[MLton-user] Posix.Process.exece on MinGW
Vesa Karvonen
vesa.a.j.k at gmail.com
Fri Jun 1 04:49:56 PDT 2007
On 5/30/07, Dave Herman <dherman at ccs.neu.edu> wrote:
> The MLton.World.load call uses Posix.Process.exece to restart the
> program with the special @MLton commands to load a world file, but in
> MinGW this isn't implemented.
Note that as described on the http://mlton.org/MLtonWorld page, one
can use a runtime option to load a saved world. The runtime option
doesn't seem to require exece and also seems to work on MinGW. So, if
all you want is to save the world of your interpreter after the
libraries have been loaded and then be able to start the interpreter
without having to perform the costly loading of libraries, you can
already do that on MinGW. All you have to do is to have a script that
passes the load-world runtime option to the interpreter executable. I
would recommend considering this alternative.
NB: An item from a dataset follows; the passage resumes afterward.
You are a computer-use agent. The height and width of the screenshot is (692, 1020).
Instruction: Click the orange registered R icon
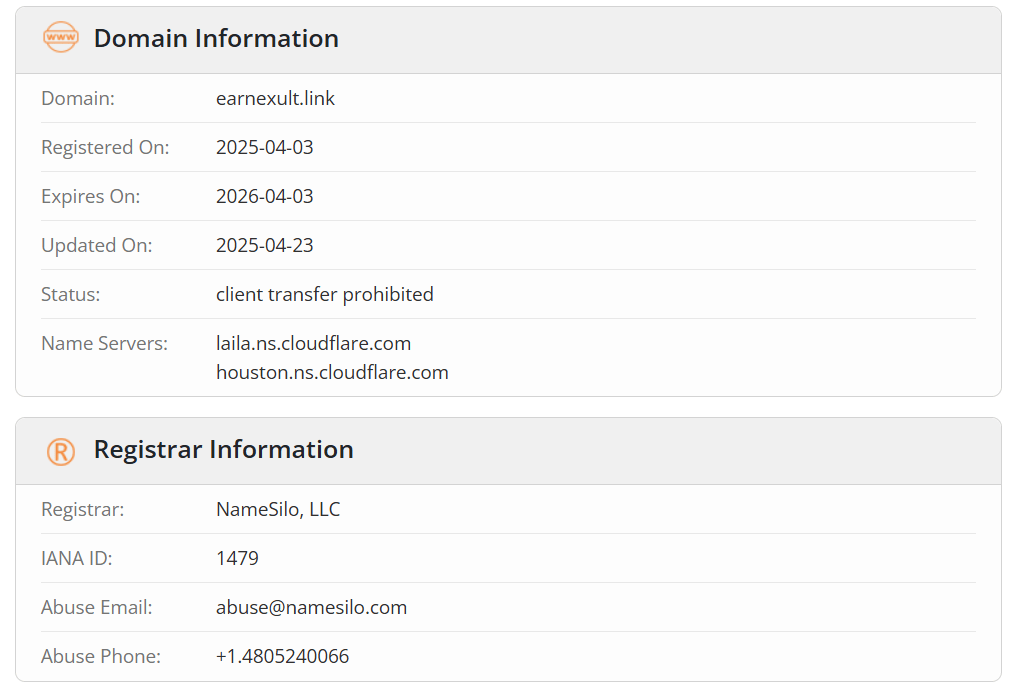point(60,451)
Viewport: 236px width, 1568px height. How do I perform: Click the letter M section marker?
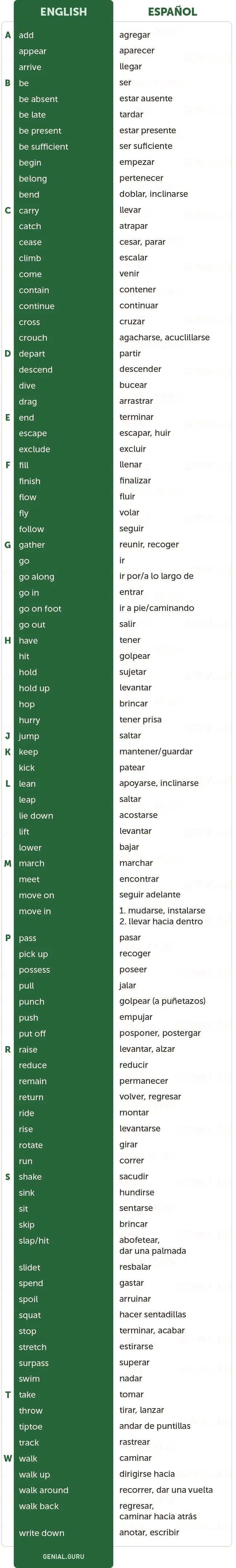point(8,863)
I also took a look at implementing exece on MinGW. It turns out that
MinGW already provides an execve (and an execvp) function. Their
prototypes are in the <process.h> header. To use them one only needs
to remove the exece and execp stubs from
basis-library/posix/stub-mingw.sml
I did that and wrote a simple program that uses MLton.World.load:
open MLton.World
val file = "world.saved"
val () =
case CommandLine.arguments () of
["load"] => (load file ; print "You should never see this!\n")
| _ =>
case save file of
Original => print "I am the original.\n"
| Clone =>
(print "I am the clone, say something: "
; case TextIO.inputLine TextIO.stdIn of
NONE => print "Have it your way then!\n"
| SOME t => print ("You said: "^t))
The above worked as I expected it to in Linux. In Windows/MinGW,
however, the exece (execve) call seemed to detach the process from the
console, but the world was loaded. I'm not sure where the problem is,
but it might be possible to work around/fix it.